Я убедилась: ей нужно просто выговорится. Тогда я промолчала и выжидала, пока Лана расскажет дальше. Но девушка ждала моих слов, и тоже молчала. Тогда я задала очевидный, но важный вопрос:

– Почему? Почему тебя ненавидели?

– Потому что я перестала доверять людям. Не верила их словам и обещаниям, даже чувствам. Не слушала их мнение и посылала куда подальше, – закусила губу Лана. – Никому из моих одноклассников не нравился мой вид, мой стиль, мое мышление и хорошие оценки. В школе я была белой вороной – всегда выделялась на сером и якобы «модном» фоне остальных девочек.

Вот это новости! Хотя, сначала Лана и мне показалась злой; нет, она была злая. Она очень взбесила меня своим поведением! Наглая девушка, которой плевать на чужое мнение и уважение. Но когда я услышала ее грустный рассказ об отце и матери, о школе, моя неприязнь к ней пропала. Теперь Лана была для меня лишь жертвой обстоятельств: в семье ее не любили, в школе тоже, что осталось человеку? Верить в добро и наивно всех прощать? Нет, не сможешь по-доброму относиться к людям, когда они мешают тебя с грязью.

– А ведь раньше я доверяла людям. Была у меня лучшая подружка, звезда школы, вся такая миленькая и веселая, да только я знала ее настоящую, – мрачно продолжила Лана. Невольно у нее сжимались кулаки, она то и дело вздрагивала и всхлипывала.

Дождь все шел и шел. Казалось, что он будет идти вечно. Никто нам не звонил, никто не беспокоился; мы словно остались навсегда жить под каплями дождя. Ветер перестал бушевать, но все еще качал ветки бедных деревьев. Птицы попрятались по своим гнездам.

– Моя якобы «подруга» бросила меня. А потом со своей командой олухов избила меня, еще и на камеру снимали, даже пару шрамов осталось, – Лана совсем поникла.
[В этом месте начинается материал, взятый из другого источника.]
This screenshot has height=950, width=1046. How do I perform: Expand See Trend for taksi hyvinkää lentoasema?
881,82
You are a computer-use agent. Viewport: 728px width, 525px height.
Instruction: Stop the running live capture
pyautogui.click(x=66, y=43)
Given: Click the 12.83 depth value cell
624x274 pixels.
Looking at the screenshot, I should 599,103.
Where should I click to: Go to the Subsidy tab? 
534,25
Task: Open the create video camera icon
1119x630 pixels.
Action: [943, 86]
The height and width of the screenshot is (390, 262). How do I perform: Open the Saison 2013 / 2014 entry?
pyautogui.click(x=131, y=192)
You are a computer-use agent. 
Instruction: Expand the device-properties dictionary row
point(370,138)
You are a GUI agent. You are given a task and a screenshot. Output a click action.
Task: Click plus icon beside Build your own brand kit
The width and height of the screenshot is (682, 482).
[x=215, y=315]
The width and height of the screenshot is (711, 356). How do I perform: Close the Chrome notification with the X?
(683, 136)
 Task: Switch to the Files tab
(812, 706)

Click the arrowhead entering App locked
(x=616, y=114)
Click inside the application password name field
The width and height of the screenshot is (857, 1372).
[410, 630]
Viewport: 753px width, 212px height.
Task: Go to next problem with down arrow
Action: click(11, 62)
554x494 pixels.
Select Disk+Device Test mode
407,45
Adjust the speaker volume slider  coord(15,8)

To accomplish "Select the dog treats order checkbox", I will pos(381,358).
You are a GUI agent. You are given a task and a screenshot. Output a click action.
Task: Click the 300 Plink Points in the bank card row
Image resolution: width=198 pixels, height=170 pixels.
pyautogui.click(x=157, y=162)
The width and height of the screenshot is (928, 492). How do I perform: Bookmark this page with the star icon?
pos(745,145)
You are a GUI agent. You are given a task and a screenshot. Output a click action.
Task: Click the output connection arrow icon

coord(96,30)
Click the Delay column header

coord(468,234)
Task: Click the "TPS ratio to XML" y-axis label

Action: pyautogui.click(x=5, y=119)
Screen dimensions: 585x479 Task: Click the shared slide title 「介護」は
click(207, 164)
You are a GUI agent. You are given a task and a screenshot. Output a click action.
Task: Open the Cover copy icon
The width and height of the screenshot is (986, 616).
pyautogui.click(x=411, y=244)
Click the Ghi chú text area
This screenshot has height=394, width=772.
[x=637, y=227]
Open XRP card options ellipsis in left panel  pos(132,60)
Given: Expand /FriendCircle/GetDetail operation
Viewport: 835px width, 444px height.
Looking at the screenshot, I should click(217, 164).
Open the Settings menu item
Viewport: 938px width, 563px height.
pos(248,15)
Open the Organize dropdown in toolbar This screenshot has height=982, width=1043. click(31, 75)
Чтобы не заплакать, она уставилась на дождь, который начал утихать. Теперь он лишь капал звонче и медленнее: «Кап-кап, бульк». Послышался всхлип, а я не знала, как мне помочь. Как я могу успокоить человека? Сказать, что все хорошо? Да что тут говорить, когда все плохо.

– Нужно было пойти в полицию, ведь видео распространилось в соц-сетях. Но когда я пришла домой в грязной одежде, синяках и слезах, отец решил, что я просто не умею защищаться. Он пропустил мимо ушей мои рыдания и объяснение, что меня не просто били, а толпой избивали; но ему было все равно.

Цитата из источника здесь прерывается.